→ **STATED PROBLEM**:
Reproduce the lines of the listing below without any changes, starting at the line that contains "Select the 1. Instructions sheet tab" and ending after the line that contains "The height and".

------------

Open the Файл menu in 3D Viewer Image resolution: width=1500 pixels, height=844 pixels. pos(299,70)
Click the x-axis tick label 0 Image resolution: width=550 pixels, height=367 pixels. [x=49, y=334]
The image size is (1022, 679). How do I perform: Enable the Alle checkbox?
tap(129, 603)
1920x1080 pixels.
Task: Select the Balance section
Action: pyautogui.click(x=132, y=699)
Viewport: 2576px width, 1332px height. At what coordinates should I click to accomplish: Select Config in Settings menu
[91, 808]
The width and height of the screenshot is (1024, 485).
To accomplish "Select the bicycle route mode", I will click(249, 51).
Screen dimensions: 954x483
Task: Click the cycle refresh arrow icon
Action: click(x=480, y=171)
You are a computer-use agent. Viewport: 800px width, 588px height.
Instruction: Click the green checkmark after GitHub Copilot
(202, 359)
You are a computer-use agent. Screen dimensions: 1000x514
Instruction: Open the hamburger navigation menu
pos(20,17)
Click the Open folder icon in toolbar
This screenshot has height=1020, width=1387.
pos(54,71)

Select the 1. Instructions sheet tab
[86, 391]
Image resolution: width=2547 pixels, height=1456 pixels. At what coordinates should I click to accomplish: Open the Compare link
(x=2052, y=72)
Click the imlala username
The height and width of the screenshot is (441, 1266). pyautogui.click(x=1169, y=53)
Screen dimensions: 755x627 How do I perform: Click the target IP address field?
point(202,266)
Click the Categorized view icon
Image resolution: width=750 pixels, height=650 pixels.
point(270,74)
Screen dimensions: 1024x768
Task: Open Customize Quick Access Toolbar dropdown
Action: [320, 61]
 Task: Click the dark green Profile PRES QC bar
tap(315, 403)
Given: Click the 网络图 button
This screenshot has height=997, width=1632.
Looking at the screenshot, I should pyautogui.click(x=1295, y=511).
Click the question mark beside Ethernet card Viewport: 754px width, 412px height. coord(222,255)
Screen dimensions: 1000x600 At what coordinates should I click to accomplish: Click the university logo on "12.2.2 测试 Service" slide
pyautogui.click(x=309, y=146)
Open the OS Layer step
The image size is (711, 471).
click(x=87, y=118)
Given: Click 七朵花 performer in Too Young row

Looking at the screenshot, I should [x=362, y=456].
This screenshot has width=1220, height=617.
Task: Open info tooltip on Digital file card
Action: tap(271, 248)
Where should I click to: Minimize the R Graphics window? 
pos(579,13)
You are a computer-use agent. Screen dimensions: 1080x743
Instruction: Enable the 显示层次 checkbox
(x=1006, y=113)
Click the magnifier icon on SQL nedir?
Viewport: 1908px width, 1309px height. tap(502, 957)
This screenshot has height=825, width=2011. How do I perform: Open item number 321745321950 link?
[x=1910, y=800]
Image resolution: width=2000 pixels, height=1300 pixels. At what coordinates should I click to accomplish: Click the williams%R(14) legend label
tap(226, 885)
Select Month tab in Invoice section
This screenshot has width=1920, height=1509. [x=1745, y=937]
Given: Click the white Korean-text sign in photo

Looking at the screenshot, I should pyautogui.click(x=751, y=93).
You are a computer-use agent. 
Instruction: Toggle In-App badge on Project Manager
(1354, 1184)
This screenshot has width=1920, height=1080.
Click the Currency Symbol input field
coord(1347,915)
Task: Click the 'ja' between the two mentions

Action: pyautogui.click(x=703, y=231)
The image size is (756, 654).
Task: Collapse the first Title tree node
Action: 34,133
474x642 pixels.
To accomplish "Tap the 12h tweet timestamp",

------------

→ **ANSWER**:
Select the 1. Instructions sheet tab
[86, 391]
Image resolution: width=2547 pixels, height=1456 pixels. At what coordinates should I click to accomplish: Open the Compare link
(x=2052, y=72)
Click the imlala username
The height and width of the screenshot is (441, 1266). pyautogui.click(x=1169, y=53)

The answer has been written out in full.